> **About this exercise**
Without skipping a line, reproduce the entries exactly.

>>

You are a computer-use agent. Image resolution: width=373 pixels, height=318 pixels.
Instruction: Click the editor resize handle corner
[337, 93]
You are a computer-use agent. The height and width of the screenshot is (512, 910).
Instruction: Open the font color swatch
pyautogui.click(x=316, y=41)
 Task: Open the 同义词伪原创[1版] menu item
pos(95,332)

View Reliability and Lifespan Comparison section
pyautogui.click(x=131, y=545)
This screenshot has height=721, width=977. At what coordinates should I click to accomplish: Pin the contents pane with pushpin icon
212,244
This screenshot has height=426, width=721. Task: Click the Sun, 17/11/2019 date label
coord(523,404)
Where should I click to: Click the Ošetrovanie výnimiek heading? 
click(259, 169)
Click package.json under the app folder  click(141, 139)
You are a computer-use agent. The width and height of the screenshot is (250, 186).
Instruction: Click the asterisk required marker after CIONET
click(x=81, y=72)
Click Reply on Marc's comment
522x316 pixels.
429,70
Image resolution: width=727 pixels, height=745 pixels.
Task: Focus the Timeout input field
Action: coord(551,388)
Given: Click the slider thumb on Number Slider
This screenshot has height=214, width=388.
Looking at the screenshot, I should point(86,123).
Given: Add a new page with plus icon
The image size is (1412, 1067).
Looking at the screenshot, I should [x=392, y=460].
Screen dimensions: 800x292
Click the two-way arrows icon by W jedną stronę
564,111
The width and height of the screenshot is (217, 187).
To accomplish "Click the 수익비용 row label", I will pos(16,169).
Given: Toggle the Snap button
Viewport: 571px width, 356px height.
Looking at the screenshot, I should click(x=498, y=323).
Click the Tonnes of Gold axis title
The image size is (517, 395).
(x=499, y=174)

<<

> **Expected answer**
You are a computer-use agent. Image resolution: width=373 pixels, height=318 pixels.
Instruction: Click the editor resize handle corner
[337, 93]
You are a computer-use agent. The height and width of the screenshot is (512, 910).
Instruction: Open the font color swatch
pyautogui.click(x=316, y=41)
 Task: Open the 同义词伪原创[1版] menu item
pos(95,332)

View Reliability and Lifespan Comparison section
pyautogui.click(x=131, y=545)
This screenshot has height=721, width=977. At what coordinates should I click to accomplish: Pin the contents pane with pushpin icon
212,244
This screenshot has height=426, width=721. Task: Click the Sun, 17/11/2019 date label
coord(523,404)
Where should I click to: Click the Ošetrovanie výnimiek heading? 
click(259, 169)
Click package.json under the app folder  click(141, 139)
You are a computer-use agent. The width and height of the screenshot is (250, 186).
Instruction: Click the asterisk required marker after CIONET
click(x=81, y=72)
Click Reply on Marc's comment
522x316 pixels.
429,70
Image resolution: width=727 pixels, height=745 pixels.
Task: Focus the Timeout input field
Action: coord(551,388)
Given: Click the slider thumb on Number Slider
This screenshot has height=214, width=388.
Looking at the screenshot, I should point(86,123).
Given: Add a new page with plus icon
The image size is (1412, 1067).
Looking at the screenshot, I should [x=392, y=460].
Screen dimensions: 800x292
Click the two-way arrows icon by W jedną stronę
564,111
The width and height of the screenshot is (217, 187).
To accomplish "Click the 수익비용 row label", I will pos(16,169).
Given: Toggle the Snap button
Viewport: 571px width, 356px height.
Looking at the screenshot, I should click(x=498, y=323).
Click the Tonnes of Gold axis title
The image size is (517, 395).
(x=499, y=174)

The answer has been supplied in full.